__任务__: 请根据下面的数组旋转题解回答:思路3 用什么方法实现数组旋转?

__文本节选__:
題目:
Rotate an array of n elements to the right by k steps.
For example, with n = 7 and k = 3, the array [1,2,3,4,5,6,7]
is rotated to
[5,6,7,1,2,3,4]
.
Note:
Try to come up as many solutions as you can, there are at least 3 different ways to solve this problem.
思路與步驟:
思路1:
用一個 List 存儲變換好順序的數組,然後賦值給原數組;
思路2:
用一個長度爲 k 的數組存儲變換好的數組的前半截,後半截直接在原數組上修改;
思路3:
寫一個 reverse() 函數,然後用三步逆轉實現。
編程實現:
Solution-1:
public class Solution {
public void rotate(int[] nums, int k) {
int len = nums.length;
if(len <= 1) return;
k = k % len;
List<Integer> numlist = new ArrayList<Integer>();
for(int i=0; i<k; i++) numlist.add(nums[nums.length-k+i]);
for(int i=k; i<nums.length; i++) numlist.add(nums[i-k]);
for(int i=0; i<nums.length; i++) nums[i] = numlist.get(i);
}
}
Solution-2:
public class Solution {
public void rotate(int[] nums, int k) {
if(nums.length <= 1) return;
int step = k % nums.length;
int[] tmp = new int[step];
for(int i=0; i<step; i++) tmp[i] = nums[nums.length - step + i];
for(int i=nums.length-step-1; i>= 0; i--) nums[i + step] = nums[i];
for(int i=0; i<step; i++) nums[i] = tmp[i];
}
}
Solution-3:
public class Solution {
public void rotate(int[] nums, int k) {
int len = nums.length;
if(len <= 1) return;
k = k % len;
reverse(nums, 0, len-1);
reverse(nums, 0, k-1);
reverse(nums, k, len-1);
}
public void reverse(int[] nums, int start, int end) {
while (start < end) {
int temp = nums[start];
nums[start] = nums[end];
nums[end] = temp;
start++;
end--;
}
}
}

__所示各行__:
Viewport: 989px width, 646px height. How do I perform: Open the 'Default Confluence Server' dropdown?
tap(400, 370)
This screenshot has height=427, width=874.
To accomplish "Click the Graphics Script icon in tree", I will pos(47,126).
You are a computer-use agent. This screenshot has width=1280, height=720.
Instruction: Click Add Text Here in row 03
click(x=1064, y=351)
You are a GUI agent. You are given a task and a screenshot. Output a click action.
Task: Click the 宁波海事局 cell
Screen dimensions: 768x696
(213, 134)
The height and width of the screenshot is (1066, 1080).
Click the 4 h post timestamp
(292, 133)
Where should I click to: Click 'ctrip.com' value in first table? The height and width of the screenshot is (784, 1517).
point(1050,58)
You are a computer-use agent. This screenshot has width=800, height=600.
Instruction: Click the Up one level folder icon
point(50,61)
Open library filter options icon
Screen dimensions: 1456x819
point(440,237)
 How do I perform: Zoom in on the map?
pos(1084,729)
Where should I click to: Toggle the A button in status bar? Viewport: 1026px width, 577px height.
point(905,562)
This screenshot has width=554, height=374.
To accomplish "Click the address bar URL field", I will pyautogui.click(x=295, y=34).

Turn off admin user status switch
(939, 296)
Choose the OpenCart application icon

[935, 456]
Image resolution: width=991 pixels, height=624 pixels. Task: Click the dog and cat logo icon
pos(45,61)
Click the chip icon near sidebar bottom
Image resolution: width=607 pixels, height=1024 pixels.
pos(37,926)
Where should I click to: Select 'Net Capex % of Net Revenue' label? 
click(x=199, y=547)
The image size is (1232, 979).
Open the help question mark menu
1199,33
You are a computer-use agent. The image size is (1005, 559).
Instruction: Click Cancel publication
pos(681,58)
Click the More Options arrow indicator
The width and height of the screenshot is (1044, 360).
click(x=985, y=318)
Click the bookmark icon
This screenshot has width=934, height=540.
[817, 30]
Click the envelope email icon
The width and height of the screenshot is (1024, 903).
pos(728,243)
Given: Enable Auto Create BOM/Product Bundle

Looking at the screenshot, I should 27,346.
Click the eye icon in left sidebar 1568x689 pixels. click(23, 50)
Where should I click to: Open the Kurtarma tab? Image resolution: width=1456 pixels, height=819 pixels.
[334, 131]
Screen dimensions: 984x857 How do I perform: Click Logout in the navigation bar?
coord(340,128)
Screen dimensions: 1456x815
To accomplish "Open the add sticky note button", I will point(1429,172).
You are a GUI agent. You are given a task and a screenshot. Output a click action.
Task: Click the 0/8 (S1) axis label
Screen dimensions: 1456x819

__练习结果__: 写一个 reverse() 函数,然后用三步逆转实现。